Mañana será un día difícil, la primera audiencia del juicio de los cuatro ciclistas,
uno de ellos mi hijo, asesinado por un joven irresponsable que conducía a alta velocidad, bajo los efectos del licor.
Mi hijo y sus amigos entrenaban para participar en una carrera, mientras él imputado venía llegando a su casa de la fiesta.
El abogado que lleva el caso ahora tiene un asesor, nada menos que el ex presidente de la Corte, los padres de este muchacho, pagarán doble abogado y lo que sea porque su hijo no pise un día en la cárcel, por eso vivimos en esta selva donde impera la ley del más fuerte, si se tiene dinero, los hijos pueden actuar de forma irresponsable.
Si un hijo mío fuera responsable de un delito como este, donde cuatro familias aún lloran por un hijo, un esposo, un padre, un hermano, yo no lo habría ocultado, con el dolor del alma lo habría entregado, porque mi amor por mis hijos es tan grande que no puedo hacerles semejante daño, ellos saben como tienen que ser y que actuar y que lo que vale en este mundo no se compra con dinero.
Aún lloro a mi hijo y lo extraño demasiado, pero agradezco a quienes lo conocieron y me han dado testimonios de su proceder en el trabajo, en actividades deportivas, que me hacen pensar que mi hijo no merecía esa muerte.
Hoy clamo por justicia, no hay dinero que pueda llenar ese vacío, no quiero venganza, quiero que este muchacho vaya a la cárcel así sea unos días, que sienta el rigor de la justicia, que aprenda una lección para que no lo vuelva a hacer, pues si se concilia y no recibe un castigo, que fácil mis papitos lo arreglan todo, sigo en la fiesta.
Claro no puedo imponer mi criterio a los demás, respeto sus razones, sus necesidades, la situación económica de cada familia, en tal caso seré yo contra el mundo o no se si claudicaré porque no tenga la capacidad de ver vídeos y escuchar todo lo relacionado con la muerte de mi hijo, como me dijo mi primogénito, “mamá, permanezca lo indispensable en ese sitio, por favor”.
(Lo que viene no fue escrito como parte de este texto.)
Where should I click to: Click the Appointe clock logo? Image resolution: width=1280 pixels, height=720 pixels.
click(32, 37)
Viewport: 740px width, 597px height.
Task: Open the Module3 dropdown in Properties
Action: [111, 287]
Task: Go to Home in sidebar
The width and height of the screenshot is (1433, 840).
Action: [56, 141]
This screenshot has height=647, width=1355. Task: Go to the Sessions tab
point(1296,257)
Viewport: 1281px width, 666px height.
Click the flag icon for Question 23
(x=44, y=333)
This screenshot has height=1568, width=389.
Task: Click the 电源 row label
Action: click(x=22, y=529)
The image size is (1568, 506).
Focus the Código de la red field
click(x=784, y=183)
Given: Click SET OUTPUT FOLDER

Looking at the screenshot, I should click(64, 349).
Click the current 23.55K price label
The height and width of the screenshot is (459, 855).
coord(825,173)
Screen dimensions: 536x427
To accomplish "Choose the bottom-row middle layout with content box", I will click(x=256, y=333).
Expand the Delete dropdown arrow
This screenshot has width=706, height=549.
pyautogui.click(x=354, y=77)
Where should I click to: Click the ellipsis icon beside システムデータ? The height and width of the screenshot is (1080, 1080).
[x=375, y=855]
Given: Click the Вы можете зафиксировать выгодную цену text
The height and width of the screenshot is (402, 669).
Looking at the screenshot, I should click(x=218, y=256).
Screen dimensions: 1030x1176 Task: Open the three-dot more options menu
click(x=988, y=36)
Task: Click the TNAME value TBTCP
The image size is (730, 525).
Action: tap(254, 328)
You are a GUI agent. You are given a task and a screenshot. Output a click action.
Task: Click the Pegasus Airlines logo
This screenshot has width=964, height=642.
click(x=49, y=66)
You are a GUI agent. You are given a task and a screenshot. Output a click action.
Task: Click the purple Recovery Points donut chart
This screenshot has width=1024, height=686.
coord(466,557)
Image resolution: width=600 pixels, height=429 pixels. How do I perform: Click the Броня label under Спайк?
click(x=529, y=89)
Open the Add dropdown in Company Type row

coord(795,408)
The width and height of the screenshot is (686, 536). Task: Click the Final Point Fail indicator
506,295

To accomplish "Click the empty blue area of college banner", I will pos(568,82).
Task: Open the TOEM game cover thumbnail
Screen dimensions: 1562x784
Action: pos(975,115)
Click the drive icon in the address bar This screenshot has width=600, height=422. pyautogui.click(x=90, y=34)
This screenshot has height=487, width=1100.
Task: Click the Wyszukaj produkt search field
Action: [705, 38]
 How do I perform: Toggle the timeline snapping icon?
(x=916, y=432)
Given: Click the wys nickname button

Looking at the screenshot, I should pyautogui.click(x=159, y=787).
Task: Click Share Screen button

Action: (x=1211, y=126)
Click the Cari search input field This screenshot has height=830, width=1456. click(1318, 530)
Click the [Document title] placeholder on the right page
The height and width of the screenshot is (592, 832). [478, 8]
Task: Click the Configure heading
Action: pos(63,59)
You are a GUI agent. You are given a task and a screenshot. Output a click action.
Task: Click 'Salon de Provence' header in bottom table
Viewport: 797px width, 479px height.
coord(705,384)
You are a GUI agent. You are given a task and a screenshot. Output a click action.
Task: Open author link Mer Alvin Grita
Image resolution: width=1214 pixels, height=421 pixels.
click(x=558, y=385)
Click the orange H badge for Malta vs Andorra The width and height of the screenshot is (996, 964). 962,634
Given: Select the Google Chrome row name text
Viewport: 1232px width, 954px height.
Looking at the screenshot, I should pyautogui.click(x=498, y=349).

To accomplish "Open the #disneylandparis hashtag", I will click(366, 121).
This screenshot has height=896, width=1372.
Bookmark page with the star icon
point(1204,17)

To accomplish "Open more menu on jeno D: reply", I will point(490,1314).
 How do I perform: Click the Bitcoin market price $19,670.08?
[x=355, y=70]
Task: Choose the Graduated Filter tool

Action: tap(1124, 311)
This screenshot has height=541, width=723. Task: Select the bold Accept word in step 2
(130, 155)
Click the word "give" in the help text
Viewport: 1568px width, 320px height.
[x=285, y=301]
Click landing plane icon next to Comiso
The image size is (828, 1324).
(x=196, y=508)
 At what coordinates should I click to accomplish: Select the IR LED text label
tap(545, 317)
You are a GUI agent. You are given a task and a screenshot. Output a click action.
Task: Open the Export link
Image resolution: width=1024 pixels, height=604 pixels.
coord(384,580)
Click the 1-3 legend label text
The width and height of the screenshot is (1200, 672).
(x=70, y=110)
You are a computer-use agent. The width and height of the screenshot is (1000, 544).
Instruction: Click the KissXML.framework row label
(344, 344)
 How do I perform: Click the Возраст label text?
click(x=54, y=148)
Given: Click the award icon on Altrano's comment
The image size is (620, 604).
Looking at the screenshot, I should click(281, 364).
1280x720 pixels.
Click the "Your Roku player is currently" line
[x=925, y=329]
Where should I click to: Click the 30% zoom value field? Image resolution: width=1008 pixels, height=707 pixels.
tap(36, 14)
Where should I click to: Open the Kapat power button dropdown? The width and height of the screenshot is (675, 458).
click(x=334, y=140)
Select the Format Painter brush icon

Así será, yo me reconcilié con Dios, se muy bien donde está mi hijo, no tengo ni la menor duda, mi Señor me confortará, él hizo que mi hijito partiera a su lado sin dolor, sin sufrimiento y por eso hay agradecimiento en mi corazón.
No tengo mucha confianza en la justicia de los hombres, hay sobrados motivos para no confiar, pero confío plenamente que Dios hará justicia, todos lo vamos a saber, porque será aquí.
En medio de todo este asunto, lo que más me duele es que la muerte de cuatro ciclistas no sirva de nada,ni para una ley más rigurosa, ni para sentar un precedente,luego de que ellos nos brindaron tanto apoyo, por supuesto estoy hablando hipotéticamente,tal vez me lleve una sorpresa y el fiscal que presenta la acusación considere que no hay posibilidad de arreglo entre las partes y pues me cierre la boca, ojalá y esté equivocada.
Bueno mis queridos amigos, comparto con ustedes que son casi mi familia, con quienes he compartido la mayor parte de mi existencia, mi sentir, mis esperanzas y desesperanzas, sólo Dios conoce los resultados, esperemos en El. Gracias.